Kadınların erkekler gibi her işte çalışabilecekleri belirtiliyordu. Bu kapsamda sayfa, dünyadan örnekler vererek konunun üzerinde ısrarla duruyordu.
1940’lar… Pembe Konak’ta artık kadın sesleri duyulmuyor. Cumhuriyet gazetesinin sayfalarında da yoklar. Ne kadın yazarlar ne kadınların toplumdaki yerlerine ilişkin aydınlık haberler… Kasvet çökmüş. Kadının parlayışı savaş ile sönüyor. İkinci Dünya Savaşı hızını aldıkça, katılmıyor olsa bile ülke de basın dünyası da etkileniyor durumdan. 30’lu yıllarda 8 olan sayfa sayısı 4’e iniyor. “Evlerdeki unlar bildirilecek”, “Odunsuzluktan hamamlar kapanıyor” tarzı haberlerle ve tabii savaş gelişmeleri ile doluyor sayfalar. Savaş bitiyor, 40’lı yıllar sona eriyor. 50’li yıllar geçip gidiyor. Bakıyorum zor elde edilen çabuk kaybedilmiş. Kadınlar unutulmuş, tabii kadın gazeteciler de. Çalkantılı yıllar, ekonomik darboğazlar… Belli ki devrimler unutuldukça, kadınlar da unutuluyor.
İLK KADIN ÇALIŞAN
Ama tabii istisnalar da var. Yine Pembe Konak’tayız. Vasfiye Özkoçak… İstanbul Üniversitesi Gazetecilik Enstitüsü’nün ilk mezunlarından biriydi. 1952 yılında enstitüyü birincilikle bitirdi. Özkoçak ile aynı dönemde mezun olan diğer iki kadın öğrenci, gazetecilik mesleğini icra etmedi. Özkoçak’ın anlatımına göre biri avukat oldu, diğeri memleketine döndü. Özkoçak ise gazetecilik eğitimi alan ilk kadın olarak Cumhuriyet’te işe başladı. 8 yıl muhtelif sahalarda muhabirlik yaptı ve istihbarat şefliğine kadar yükseldi. 29 yaşında gazeteciliğe başlayan Vasfiye Özkoçak’ı da Cumhuriyet gazetesinin ilk ve tek kadın çalışanı olarak zorlu bir süreç bekliyordu. Sonradan edindiği bilgiye göre, o işe girdiğinde erkek meslektaşları onun aleyhinde konuşmaya başlamıştı bile… Şöyle anlatmış daha sonra anılarında o ilk günleri: Gazetedeki erkek arkadaşlar önce şaşırdılar. Kendi aralarında, “Genç bir kızın erkeklerin arasında ne işi var, gitsin evinde otursun” diye konuşmuşlar. Kimi, “Nasılsa birkaç gün sonra dayanamaz kaçar” kimi, “Koca bulmaya gelmiş, yakında bulur gider” demişler. Uzun yıllar da böyle düşünmüşler. Onlar öyle düşünseler de ben işimden evlenmeye hiç vakit bulamadım. Yaşamı, gazetecilik olarak kabul etmiştim.

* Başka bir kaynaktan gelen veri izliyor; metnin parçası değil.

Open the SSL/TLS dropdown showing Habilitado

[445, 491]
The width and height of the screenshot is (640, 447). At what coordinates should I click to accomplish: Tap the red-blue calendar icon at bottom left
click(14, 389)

Ve geliyoruz 1960’lara… Türk basınında 1950’lerden sonra yaşanan iki gelişme, gazetecilik yapan kadınların sayısının artmasında etkili oluyor. Bunlardan birincisi gazetelerin kitle gazetesi olmaya başlamasıyla meslekte uzmanlaşmanın ortaya çıkması, ikincisi de bu alandaki gazetecileri yetiştirmek amacıyla gazetecilik okullarının açılmaya başlaması. Zeynep Oral, 1960’lı yıllar için, “Gazetecilik yapmak, bir gazetede çalışmak isteyen kadınlara ilk önerilen, onlardan ilk beklenen yerleşmiş kadın imgelerine uygun olarak sosyete, moda, dekorasyon, ev, mutfak, çocuk konularıyla ilgili haberlerdi” yorumunda bulunmuştu. Öyleydi. Pembe Konak’ın penceresinden Necla Seyhun’u görüyorum. 1960 yılından 1970’ların başına kadar çalışıyor Cumhuriyet’te. Kendi çizimlerini de eklediği yazılarıyla Türkiye’de moda kavramına yön veren isimlerden oluyor. İstisnalar da vardı tabii. Şükran Soner… Biricik Şükran ablamız. 1966’da Cumhuriyet gazetesinde haberci olarak çalışmaya başladı. İşçi hakları, üniversiteler, eğitim ve sağlık alanlarında uzmanlaştı. Uzun dönemli işçi ve eğitim sayfaları hazırladı. Muhabirlikten yazarlığa vakıf yönetimine kadar yükseldi. Şükran ablamız Cumhuriyet’in uzun soluklu maraton koşucusudur. Hâlâ her gün gelir yazar, programlar yapar.
VE BERİN NADİ…
1980’ler… Pembe Konak artık ıssız. Gazete 1974 yılından beri hemen arkasındaki üç katlı binada. Kadın sayısı az da olsa artıyor. Bunda 1980’li yıllarda kadın haklarının gelişiminin etkisinin de payı var: Işıl Özgentürk röportajları ile dikkat çekiyor. Tüketici hakları konusundaki yazıları ile tüketici hareketini başlatan Meral Tamer. Kurucumuz Yunus Nadi’nin torunu Emine Uşaklıgil önce Dış Haberler Servisi’nde çalışıyor. Ardından bir süre idare amiri olarak görev yapıyor.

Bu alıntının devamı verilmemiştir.